• What needs to be done
Leave every picture out, and retype all the remaining records exactly.

== Segment start ==

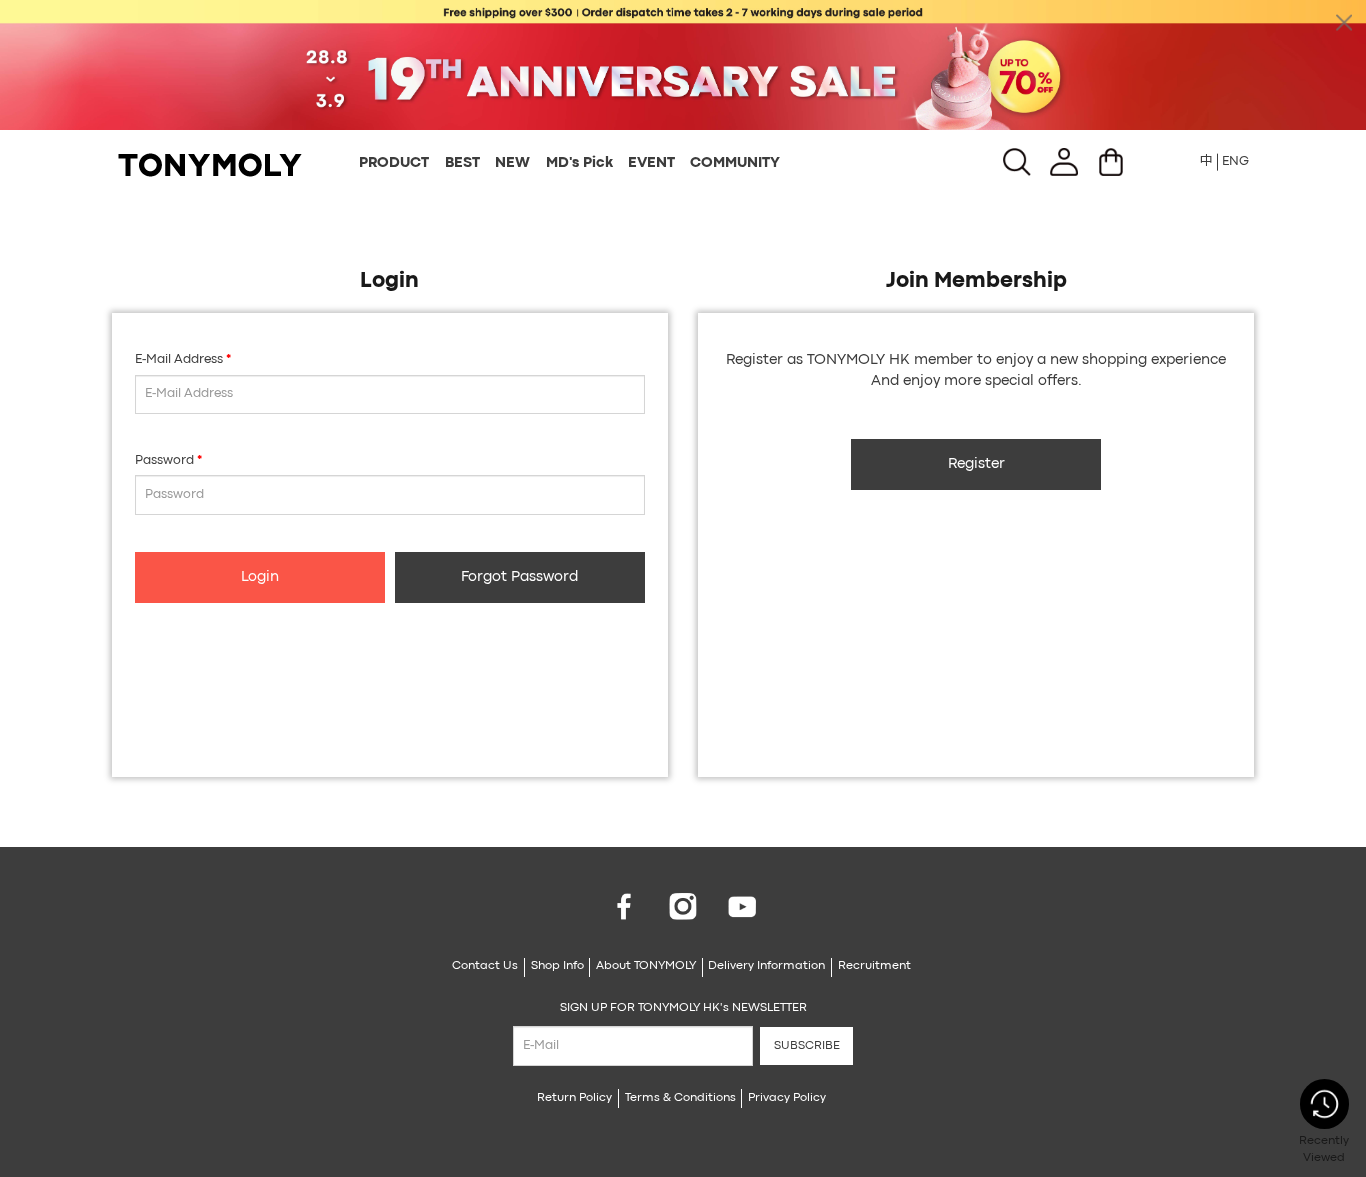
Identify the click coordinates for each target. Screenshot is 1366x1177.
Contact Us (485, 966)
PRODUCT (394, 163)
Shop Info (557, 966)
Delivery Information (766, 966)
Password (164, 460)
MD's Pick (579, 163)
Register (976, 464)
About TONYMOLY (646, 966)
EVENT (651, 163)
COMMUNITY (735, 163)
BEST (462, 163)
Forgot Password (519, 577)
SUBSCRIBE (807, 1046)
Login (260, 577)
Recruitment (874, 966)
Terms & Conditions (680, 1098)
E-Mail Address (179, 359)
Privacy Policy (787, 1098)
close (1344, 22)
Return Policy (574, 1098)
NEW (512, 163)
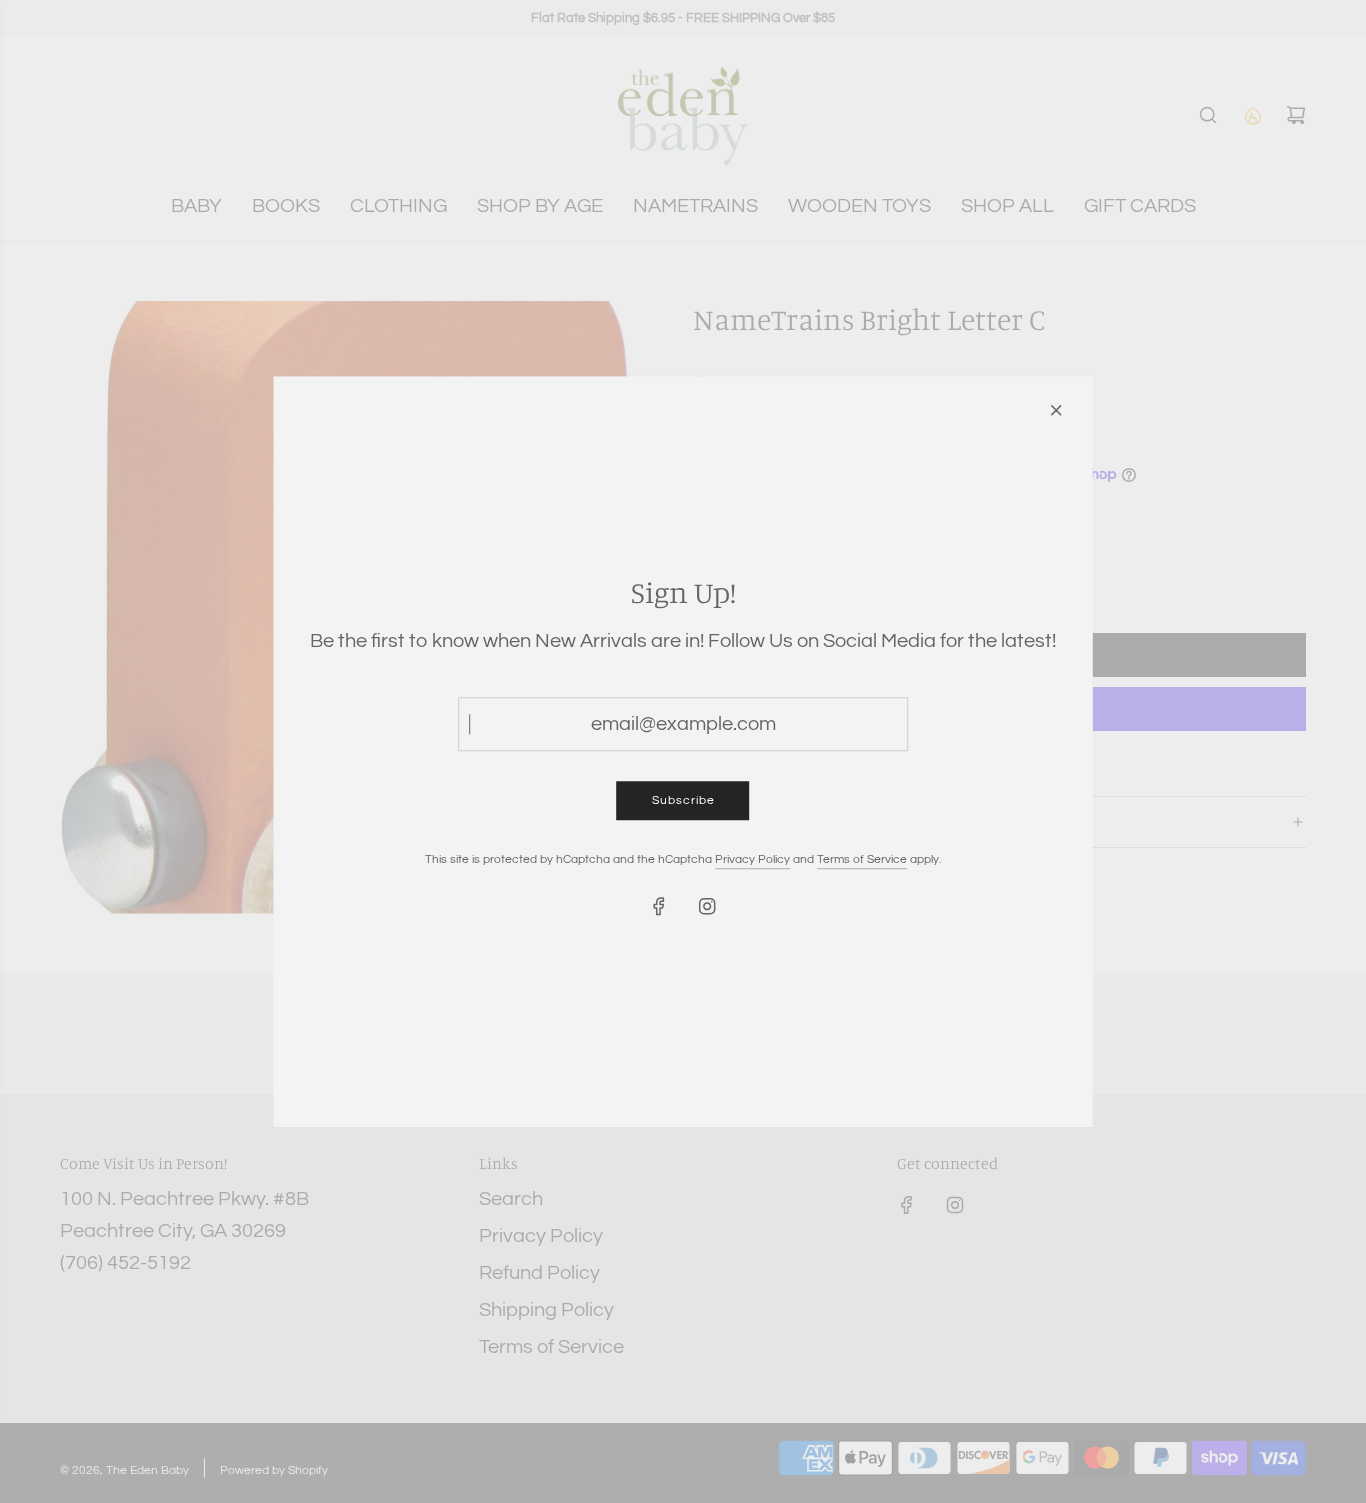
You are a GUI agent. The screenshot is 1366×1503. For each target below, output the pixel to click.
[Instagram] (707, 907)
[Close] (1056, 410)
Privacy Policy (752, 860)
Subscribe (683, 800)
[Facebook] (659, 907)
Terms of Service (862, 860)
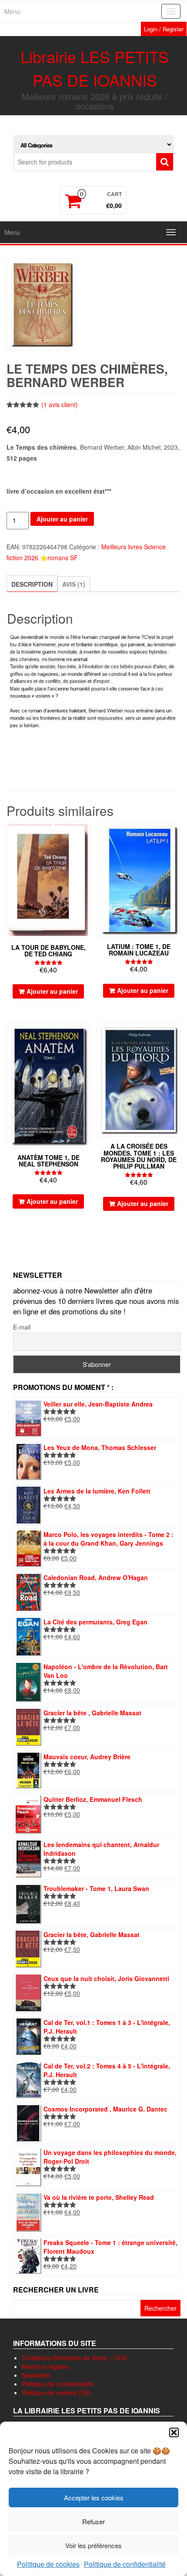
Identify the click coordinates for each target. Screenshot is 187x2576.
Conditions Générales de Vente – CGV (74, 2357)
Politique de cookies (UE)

== Segment end ==

• Finished exercise
Identify the click coordinates for each target. Screenshot is 1366x1177.
Contact Us (485, 966)
PRODUCT (394, 163)
Shop Info (557, 966)
Delivery Information (766, 966)
Password (164, 460)
MD's Pick (579, 163)
Register (976, 464)
About TONYMOLY (646, 966)
EVENT (651, 163)
COMMUNITY (735, 163)
BEST (462, 163)
Forgot Password (519, 577)
SUBSCRIBE (807, 1046)
Login (260, 577)
Recruitment (874, 966)
Terms & Conditions (680, 1098)
E-Mail Address (179, 359)
Privacy Policy (787, 1098)
close (1344, 22)
Return Policy (574, 1098)
NEW (512, 163)
You are a GUI agent. The screenshot is 1366×1503. For each target below, output the pixel to click.
[Instagram] (707, 907)
[Close] (1056, 410)
Privacy Policy (752, 860)
Subscribe (683, 800)
[Facebook] (659, 907)
Terms of Service (862, 860)
Identify the click coordinates for each target. Screenshot is 187x2576.
Conditions Générales de Vente – CGV (74, 2357)
Politique de cookies (UE)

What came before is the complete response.